To zdarzenie jest najlepszym dowodem na to, że należy przestrzegać przepisów i zawsze utrzymywać wysoki poziom koncentracji.
Wszystko za sprawą innych uczestników ruchu, którzy mogą nie stosować się do obowiązujących zasad. W tym przypadku czujny kierowca Mercedesa może być uznany za bohatera, bo tylko dzięki niemu udało się uniknąć tragedii, która wisiała na włosku.
Wszystko wydarzyło się 5 sierpnia w Gdyni. Jak widać na nagraniu pochodzącym z samochodu świadka, pieszy zaczął przebiegać przez przejście, gdy zbliżał się do niego rozpędzony SUV niemieckiej marki.
Czujny kierowca Mercedesa uratował życie pieszego
Tym samym człowiek znalazł się na kursie kolizyjnym z prawidłowo jadącym pojazdem. Materiał ujawnia, że kierowca miał zielone, a pieszy – czerwone. Nie miał więc prawa znajdować się na pasach w tych okolicznościach.
Czujny kierowca Mercedesa dostrzegł zagrożenie i rozpoczął awaryjne hamowanie. Pieszy zauważył, że może nie zdążyć i starał się zatrzymać. Niestety, stracił równowagę i upadł wprost pod koła samochodu.
Refleks kierowcy pozwolił jednak na uniknięcie potrącenia, a raczej przejechania po ciele leżącego mężczyzny. Zdarzenie powinno być przestrogą dla wszystkich. Oszczędność czasu nigdy nie powinna być powodem do narażania życia i zdrowia.
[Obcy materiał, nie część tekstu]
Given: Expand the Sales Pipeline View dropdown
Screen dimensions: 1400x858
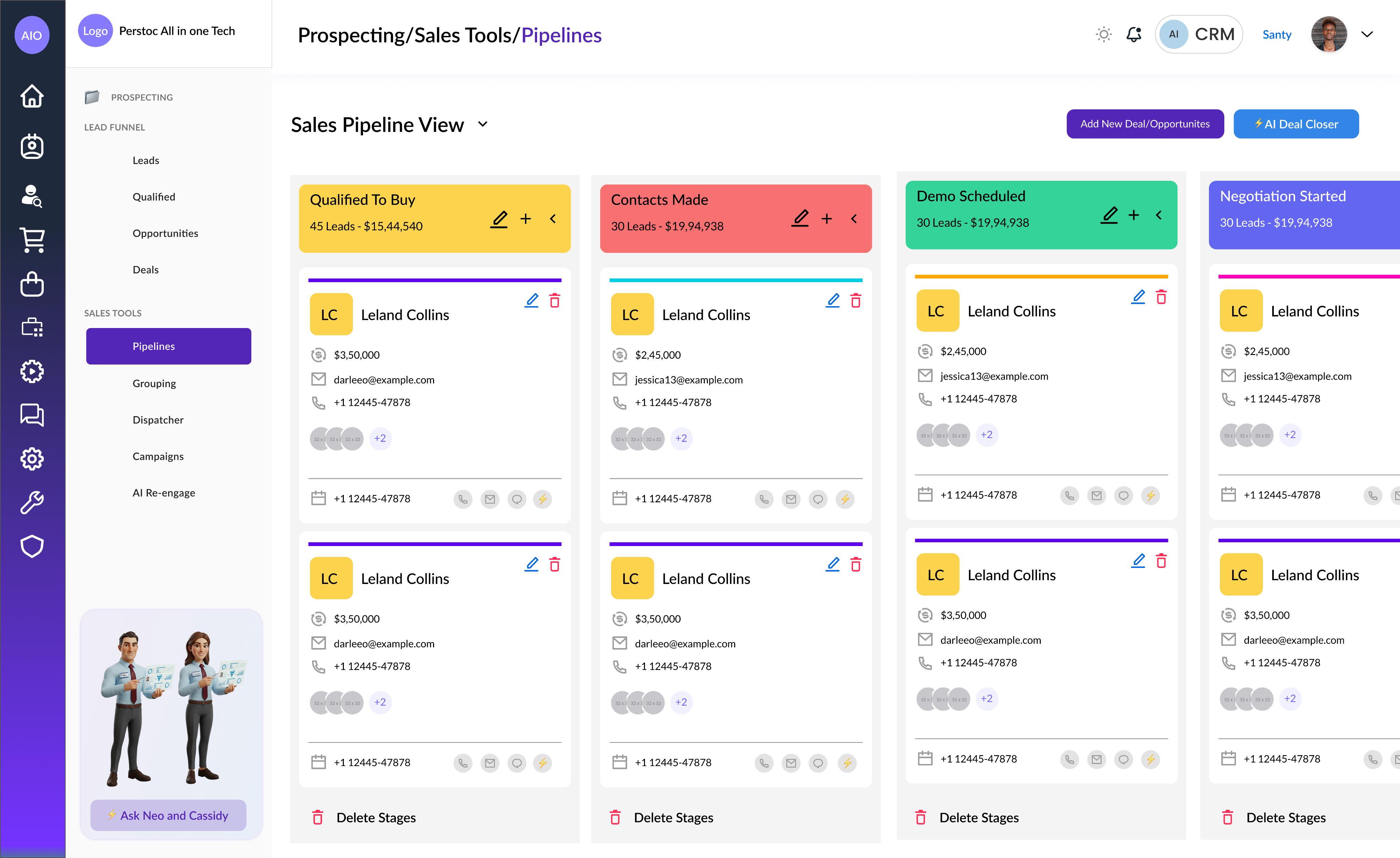Looking at the screenshot, I should pos(483,124).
Warto w tym miejscu podkreślić, że rolę w zdarzeniu mógł odegrać również samochód. Mercedes-Benz GLE to nowoczesny model wyposażony w szereg systemów – również wykrywających pieszych.
Jeżeli taki asystent był aktywowany, to mógł pomóc kierowcy w zatrzymaniu pojazdu na czas. Tak czy inaczej, najważniejsze, że udało się uniknąć poważnych konsekwencji skrajnej głupoty pieszego.